Beyond Tools: The Socio-Technical Approach to Resilience
Recent research in cybersecurity underscores a shift in thinking: resilience requires integration of technology and human-centric strategies, not one or the other.
Key insights from this body of work:
- Human behavior is not just a vulnerability; it’s a defense vector. Employees who are security-aware, vigilant, and well-trained are often the first, and sometimes the only, line of defense against phishing, social engineering, and insider risk.
- Organizational culture matters enormously. Policies, leadership, communication, and even workload can influence whether security procedures are followed or bypassed.
- Ethics, transparency, and human-centered design in tech matter.

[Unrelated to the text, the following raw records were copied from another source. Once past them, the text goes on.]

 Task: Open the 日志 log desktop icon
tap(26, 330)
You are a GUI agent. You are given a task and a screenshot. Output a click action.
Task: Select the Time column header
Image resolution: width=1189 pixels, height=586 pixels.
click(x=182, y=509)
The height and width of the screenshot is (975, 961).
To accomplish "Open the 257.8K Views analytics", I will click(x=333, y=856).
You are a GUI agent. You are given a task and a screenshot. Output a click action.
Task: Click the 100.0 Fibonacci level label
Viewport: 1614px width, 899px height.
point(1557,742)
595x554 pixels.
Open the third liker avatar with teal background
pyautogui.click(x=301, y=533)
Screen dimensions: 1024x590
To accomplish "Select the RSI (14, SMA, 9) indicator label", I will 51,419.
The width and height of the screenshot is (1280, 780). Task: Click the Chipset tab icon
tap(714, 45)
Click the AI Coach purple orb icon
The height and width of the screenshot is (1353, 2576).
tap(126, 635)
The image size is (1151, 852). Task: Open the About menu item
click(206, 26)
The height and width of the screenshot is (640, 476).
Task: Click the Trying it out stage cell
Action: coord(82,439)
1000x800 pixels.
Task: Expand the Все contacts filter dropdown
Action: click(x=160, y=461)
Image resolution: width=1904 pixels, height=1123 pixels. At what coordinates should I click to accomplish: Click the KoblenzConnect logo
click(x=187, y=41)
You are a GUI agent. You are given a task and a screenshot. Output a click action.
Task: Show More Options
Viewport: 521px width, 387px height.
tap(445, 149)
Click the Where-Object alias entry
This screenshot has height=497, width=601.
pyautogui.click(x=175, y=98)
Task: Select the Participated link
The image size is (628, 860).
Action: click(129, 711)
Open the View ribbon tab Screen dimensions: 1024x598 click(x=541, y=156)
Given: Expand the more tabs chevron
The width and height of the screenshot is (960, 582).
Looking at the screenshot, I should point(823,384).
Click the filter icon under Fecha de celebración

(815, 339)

AI-driven tools can enhance visibility and automate threat detection, but to be effective (and trusted), they must embed human oversight, respect privacy, and align with the values and behaviors of their users.
- Continuous learning and adaptability are essential. Threats evolve, and so should the means of defending them. Awareness training, behavioral analytics, and adaptive security policies help maintain resilience over time.
The AI Era: New Risks, Greater Need for Judgment
As artificial intelligence becomes more ubiquitous, for threat detection, automation, anomaly hunting, or even identity verification, we must recognize both its power and its dangers. As Brooks warns, adversaries are increasingly exploiting AI capabilities to launch sophisticated attacks, craft deceptive deepfakes, or manipulate human cognition.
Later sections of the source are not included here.